I couldn't find a topic quite like mine when I used the search function, but if there is a post about this already, you can just redirect me there.
A Pre-Lab question for my upcoming Iron Titration Lab is:
Using data generated by following the procedure in the lab, you calculate that there is 3.315 x 10-5 mol of Fe2+ in an average 10.00 mL sample of your stock solution. Calculate how many mg of Fe2+ were present in a single tablet. Note that you initially dissolved two tablets to make the 100.0 mL of stock solution.

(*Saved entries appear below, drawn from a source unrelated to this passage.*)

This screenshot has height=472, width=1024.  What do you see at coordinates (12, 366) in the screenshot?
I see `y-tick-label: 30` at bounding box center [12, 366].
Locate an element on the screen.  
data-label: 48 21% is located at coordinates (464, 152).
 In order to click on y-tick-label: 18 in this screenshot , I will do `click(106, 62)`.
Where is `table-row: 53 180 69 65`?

We went over this type of calculation in class, the example we used was:
Molecular Weight: 278 FeSO47H2O/mol
1 mole Fe2+ = 1 mole FeSO47H2O
If there are 2.40x10-4 mol Fe2+ we calculated that there are 334mg FeSO47H2O/tablet:
(2.40x10-4 mol Fe2+ / 10mL) * (100.0mL / 2 Tablets) * (1m FeSO47H2O / 1m Fe2+) * (278.0g FeSO47H2O / 1m FeSO47H2O) * (1000mg / 1g) = 334mg FeSO47H2O / Tablet
I used this example, given by my professor, to find the Pre-Lab calculation:
(3.315 x 10-5 mol Fe2+ / 10mL) * (100.0mL / 2 Tablets) * (1m FeSO47H2O / 1m Fe2+) * (278.0g FeSO47H2O / 1m FeSO47H2O) * (1000mg / 1g) = 46.1mg FeSO47H2O / Tablet
The available answers are:
18.51 mg
7.448 mg
10.92 mg
0.9256 mg
8.422 mg
9.256 mg
8.711 mg
I don't really know what I am doing wrong, so thank you for the help.